The previous sentence is the very core of our misunderstanding each other. As is usually the case, your email listed my original question without the date and time “quotation” of my original email. Therefore, I thought you were also asking me “Are my sources coming through for you?” Get it?
Huh? I’m thinking “Why are Russ’s resources talking to me, who are they and what did I need from them or what does Russ think I need? Am I really being a Nimrod? Or is Russ making a joke? Or is he angry that I’m confused and taking up too much of his time? Is he really that busy? How can folklore be busy work? You can’t rush folklore. There’s no rushing in folklore. Perfessers don’t ever rush. That’s what makes Russ a good folklore perfesser. Am I being insulted? Should I tell him to ‘go to hell?’” So now we are no longer addressing the simple subject at hand. We are now talking about what we THOUGHT we were talking about and what the intent of our words may or may not, have or have not, will or will not be or been.
And I’m trying to do this on Treo 650 that doesn’t work in American English, that has tiny buttons. I’m trying to do this while I’m driving and listening to the NPR report on the copyright infringement lawsuit brought against the makers of the Blackberry.
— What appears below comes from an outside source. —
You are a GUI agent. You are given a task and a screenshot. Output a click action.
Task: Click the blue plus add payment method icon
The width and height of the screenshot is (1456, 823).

You know how much I love the buttons. But they don’t love me anymore. I could make them sing in the past, but now their tune seems like an aria from a Wagner (pronounced VAHGNUH) opera. Just give me a crayon, a piece of paper and a stamped envelope and I’m cool.
Cmdr. Buttons (ret.)
(p.207) Here are the totals for the week: 12 Bush jokes, 9 Cheney jokes, 6 Enron jokes, 3 Bill and/or Hillary Clinton jokes, and 14 miscellaneous jokes, half of which I would consider newslore in the sense that you have to have been paying attention to the news to understand the jokes.
One other postscript. On March 1, 2006, I received an e-mail with the following subject line, misspelling and all: “FWD: Chenney shot a lawyer.” Oh good, I thought, another Cheney joke. Here is what was in the body of the message: “It’s time to save on medicines! More than 900 meds”—including Cialis, Viagra, and Levitra. “Discreet package to your door! Shipped from Canada!” I must salute whoever sent this e-mail. Such stuff pours into my in-box every day, and it’s usually obvious enough that I can route it right into the trash without opening it. This one fooled me, and the way it fooled me is a measure of the mania for Cheney hunting jokes in the winter of 2006.